**EXERCISE REQUIREMENTS**. A single number is required: how many lines in the data below contain "screenshot".

**THE INPUT**.
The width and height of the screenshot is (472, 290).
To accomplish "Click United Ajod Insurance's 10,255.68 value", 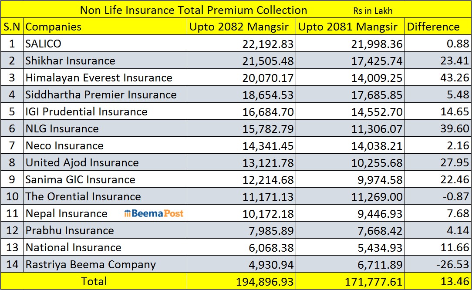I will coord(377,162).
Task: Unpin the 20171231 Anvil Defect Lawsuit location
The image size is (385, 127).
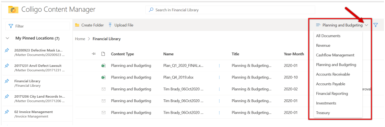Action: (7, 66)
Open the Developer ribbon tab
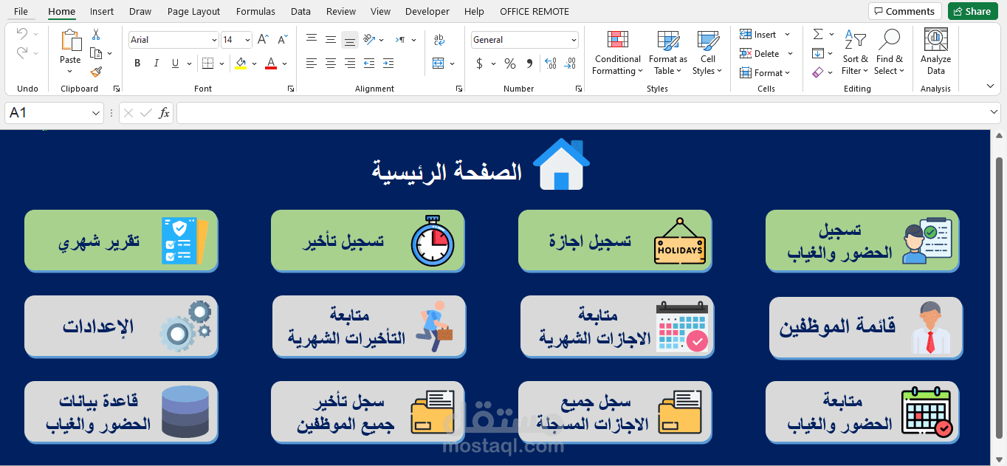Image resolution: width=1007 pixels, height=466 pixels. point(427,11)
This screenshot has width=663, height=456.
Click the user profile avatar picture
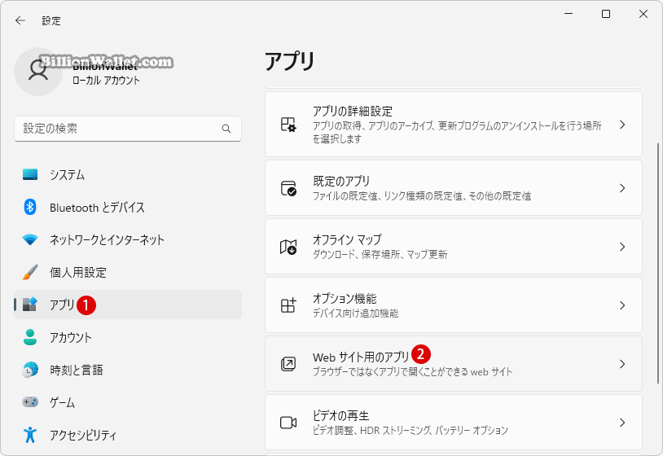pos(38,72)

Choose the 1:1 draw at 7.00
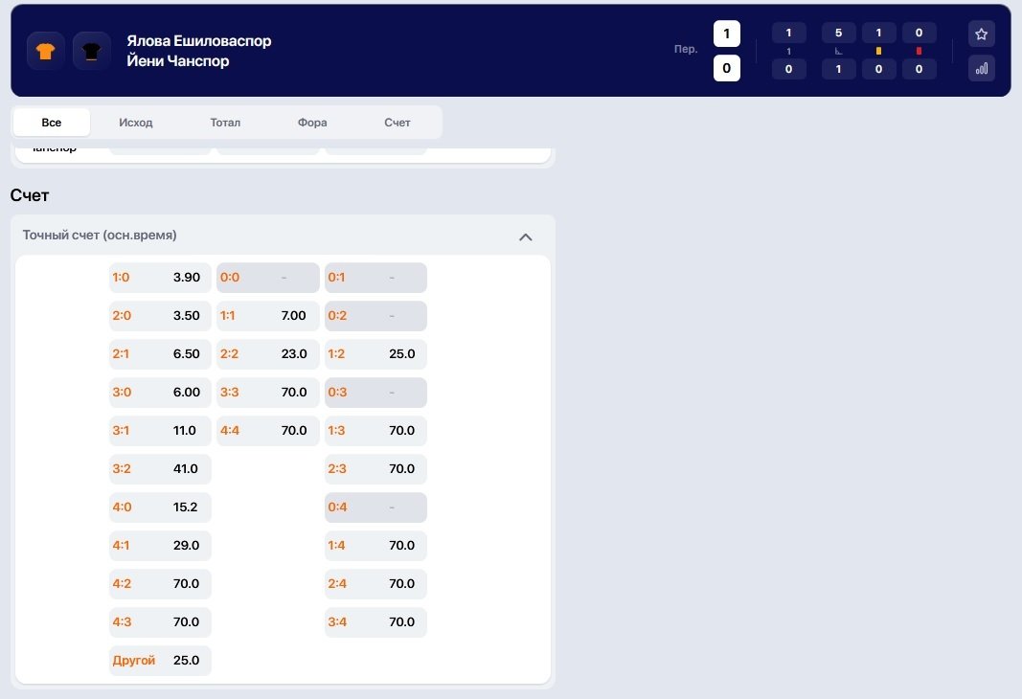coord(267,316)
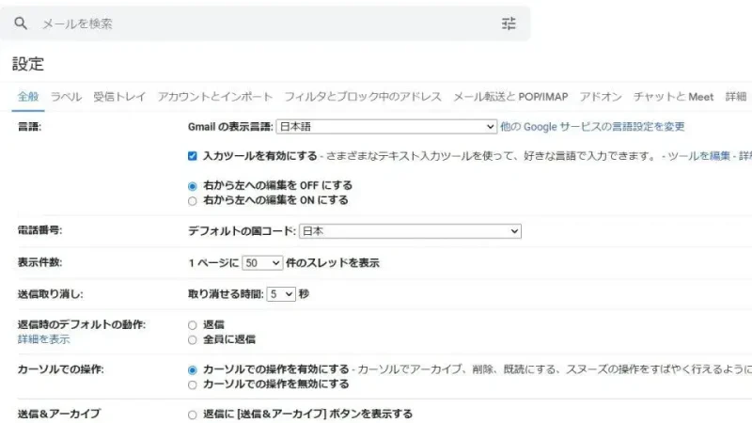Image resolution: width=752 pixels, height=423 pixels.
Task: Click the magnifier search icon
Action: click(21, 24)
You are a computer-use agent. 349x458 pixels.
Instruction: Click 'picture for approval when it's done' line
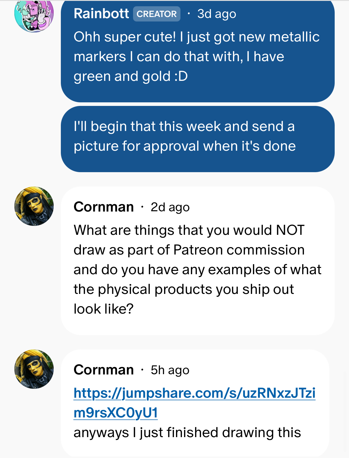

**COMPLETED TASK**. 2